One of the changes made to the Coast Guard’s heavy weather plan as a result of Katrina was the removal of commercial vessels from the southern section of the IHNC, which was strictly enforced for Hurricane Gustav. These new orders go another step further and remove all vessels from all sections of the IHNC.
Meanwhile, in the wake of Tropical Storm Hanna, The Captain of the Port of Savannah and Brunswick, Ga., on Saturday morning removed all hurricane readiness conditions that were imposed in advance. With the return to “port condition four,” the normal port condition during hurricane season. All marine operations including waterfront facility and vessel transits may occur, which are subject to prudent seamanship and safe work practices.
Further up the coast, North Carolina State Ports Authority said Sunday its ports in Morehead City and Wilmington as well as its inland facility in Charlotte had returned to business as usual on the landside.
Assessment teams determined Saturday afternoon that minor damage at the Port of Wilmington from Tropical Storm Hanna does not impede normal cargo operations. No damage was reported at the Port of Morehead City.
The U.S. Army Corps of Engineers and the U.S. Coast Guard have determined that the Cape Fear River navigational channel is unobstructed and aids to navigation functioning, and it was reopened to all vessel traffic at 1 p.m. Sunday.
Beaufort Inlet at the Port of Morehead City remains restricted. Vessels more than 500 gross tons and tank barges more than 200 gross tons may not transit this area without permission of the U.S. Coast Guard Captain of the Port.
The Virginia Pilot reported that in Hampton Roads, the port was reopened Saturday evening after being closed at 7 a.m. due the expectation of high winds.
The Port of New Orleans had resumed normal operations Friday, three days after bidding farewell to Hurricane Gustav.
Terminal operations restarted on a limited basis Wednesday, as Coastal Cargo Co. began offloading cargo from the Federal Patroller, one of 11 vessels that remained in port during the storm.
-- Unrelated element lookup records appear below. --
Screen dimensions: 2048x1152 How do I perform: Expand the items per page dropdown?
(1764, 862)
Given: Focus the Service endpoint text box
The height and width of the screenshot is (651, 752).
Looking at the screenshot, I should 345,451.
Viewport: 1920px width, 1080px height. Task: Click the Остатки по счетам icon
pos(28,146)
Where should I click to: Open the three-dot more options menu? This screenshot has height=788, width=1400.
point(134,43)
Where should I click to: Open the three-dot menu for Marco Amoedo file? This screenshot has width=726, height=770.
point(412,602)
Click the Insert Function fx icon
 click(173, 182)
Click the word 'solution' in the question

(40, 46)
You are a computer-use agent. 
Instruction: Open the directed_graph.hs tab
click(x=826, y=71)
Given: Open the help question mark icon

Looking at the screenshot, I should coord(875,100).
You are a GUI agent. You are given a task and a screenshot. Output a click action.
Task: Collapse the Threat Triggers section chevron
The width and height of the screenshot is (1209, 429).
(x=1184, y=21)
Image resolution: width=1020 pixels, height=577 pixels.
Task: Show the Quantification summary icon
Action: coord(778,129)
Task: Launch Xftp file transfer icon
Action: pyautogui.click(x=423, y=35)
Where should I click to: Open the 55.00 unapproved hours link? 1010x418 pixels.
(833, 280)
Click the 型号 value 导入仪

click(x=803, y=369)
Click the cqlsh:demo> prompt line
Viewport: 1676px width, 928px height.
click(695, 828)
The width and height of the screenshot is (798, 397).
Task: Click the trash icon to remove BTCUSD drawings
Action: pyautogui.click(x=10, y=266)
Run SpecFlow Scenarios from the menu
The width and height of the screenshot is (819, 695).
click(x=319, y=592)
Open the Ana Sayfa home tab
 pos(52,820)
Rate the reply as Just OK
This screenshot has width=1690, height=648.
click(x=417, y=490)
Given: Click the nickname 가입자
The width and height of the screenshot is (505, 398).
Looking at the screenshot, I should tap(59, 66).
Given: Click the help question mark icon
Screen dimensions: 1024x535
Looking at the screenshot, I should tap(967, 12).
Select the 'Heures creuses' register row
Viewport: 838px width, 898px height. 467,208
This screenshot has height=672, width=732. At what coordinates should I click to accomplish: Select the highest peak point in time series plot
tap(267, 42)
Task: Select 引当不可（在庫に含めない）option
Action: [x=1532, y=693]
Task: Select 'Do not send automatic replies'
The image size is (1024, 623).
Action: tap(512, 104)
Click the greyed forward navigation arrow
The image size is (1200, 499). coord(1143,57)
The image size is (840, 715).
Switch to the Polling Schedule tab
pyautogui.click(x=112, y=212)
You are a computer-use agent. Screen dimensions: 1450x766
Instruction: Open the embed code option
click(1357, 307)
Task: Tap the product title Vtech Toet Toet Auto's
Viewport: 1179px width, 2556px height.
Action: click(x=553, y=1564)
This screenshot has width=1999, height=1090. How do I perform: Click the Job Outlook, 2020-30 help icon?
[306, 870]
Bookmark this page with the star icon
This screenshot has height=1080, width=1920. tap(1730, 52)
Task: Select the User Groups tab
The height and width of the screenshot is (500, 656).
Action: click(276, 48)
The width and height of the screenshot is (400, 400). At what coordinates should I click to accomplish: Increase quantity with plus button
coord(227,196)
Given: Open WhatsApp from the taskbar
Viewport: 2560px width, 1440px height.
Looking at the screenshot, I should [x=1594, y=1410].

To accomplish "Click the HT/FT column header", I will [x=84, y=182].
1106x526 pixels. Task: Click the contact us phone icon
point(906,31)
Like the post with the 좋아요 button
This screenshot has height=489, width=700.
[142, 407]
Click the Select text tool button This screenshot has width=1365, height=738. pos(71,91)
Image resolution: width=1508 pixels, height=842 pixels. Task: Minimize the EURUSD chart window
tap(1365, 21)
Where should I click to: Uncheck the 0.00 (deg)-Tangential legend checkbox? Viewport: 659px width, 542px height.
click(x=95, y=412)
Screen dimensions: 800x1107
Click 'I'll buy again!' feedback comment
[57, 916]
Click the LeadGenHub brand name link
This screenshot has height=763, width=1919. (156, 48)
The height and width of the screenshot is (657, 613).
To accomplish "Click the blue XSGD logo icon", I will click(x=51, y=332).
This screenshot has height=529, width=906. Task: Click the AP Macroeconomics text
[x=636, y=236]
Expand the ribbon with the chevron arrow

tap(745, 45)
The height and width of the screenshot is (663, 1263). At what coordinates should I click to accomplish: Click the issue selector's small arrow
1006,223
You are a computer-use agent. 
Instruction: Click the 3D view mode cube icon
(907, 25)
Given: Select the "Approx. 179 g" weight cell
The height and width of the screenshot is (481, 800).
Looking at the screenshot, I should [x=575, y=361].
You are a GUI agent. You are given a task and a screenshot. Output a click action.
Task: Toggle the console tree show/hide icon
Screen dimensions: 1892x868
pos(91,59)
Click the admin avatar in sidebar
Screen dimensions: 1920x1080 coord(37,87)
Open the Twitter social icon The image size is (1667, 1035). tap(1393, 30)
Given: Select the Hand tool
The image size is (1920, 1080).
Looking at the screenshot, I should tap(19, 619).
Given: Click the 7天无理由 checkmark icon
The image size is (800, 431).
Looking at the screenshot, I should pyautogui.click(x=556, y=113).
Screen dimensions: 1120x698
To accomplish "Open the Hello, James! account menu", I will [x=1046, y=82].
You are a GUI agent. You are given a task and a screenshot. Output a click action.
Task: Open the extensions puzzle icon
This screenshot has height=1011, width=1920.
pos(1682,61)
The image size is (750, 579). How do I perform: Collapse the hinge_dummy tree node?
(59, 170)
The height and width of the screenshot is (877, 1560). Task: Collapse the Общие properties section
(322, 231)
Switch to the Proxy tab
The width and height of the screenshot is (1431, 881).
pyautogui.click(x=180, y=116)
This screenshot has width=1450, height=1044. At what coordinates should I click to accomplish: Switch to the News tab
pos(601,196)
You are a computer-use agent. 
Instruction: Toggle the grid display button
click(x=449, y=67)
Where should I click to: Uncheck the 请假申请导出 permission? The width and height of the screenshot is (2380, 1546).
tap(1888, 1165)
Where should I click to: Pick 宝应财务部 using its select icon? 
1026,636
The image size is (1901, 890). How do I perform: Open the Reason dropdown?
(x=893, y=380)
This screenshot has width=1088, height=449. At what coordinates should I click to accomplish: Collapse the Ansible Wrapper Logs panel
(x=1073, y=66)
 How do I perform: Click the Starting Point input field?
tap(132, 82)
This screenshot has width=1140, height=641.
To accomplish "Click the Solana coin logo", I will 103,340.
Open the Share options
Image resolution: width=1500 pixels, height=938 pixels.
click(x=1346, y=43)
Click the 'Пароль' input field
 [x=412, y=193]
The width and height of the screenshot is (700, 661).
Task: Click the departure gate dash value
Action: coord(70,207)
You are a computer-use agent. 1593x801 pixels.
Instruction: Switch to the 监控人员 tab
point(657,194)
By Saturday, 13 vessels are scheduled to arrive at the Port of New Orleans.
Three gantry cranes were working the MSC China container vessel Friday at the Napoleon Avenue Container Terminal, with Seaboard Marine’s Seaboard Pride, Hapag-Lloyd’s Bonn Express and Mediterranean Shipping Co.’s MSC Turchia and MSC Chile soon to be worked Friday night and through the weekend at Napoleon.
“We received very minor wind damage at the Napoleon Container Terminal and our crane team did an excellent job of getting all four of our gantry cranes back online by Wednesday,” said Gary LaGrange, president and chief executive officer of the port.
In the Port of Mobile Jimmy Lyons, director and chief executive officer of the Alabama State Port Authority, said earlier this week “we’ve really dodged a bullet. We did not have any damage at our facilities and we’re fully operational at all terminals.”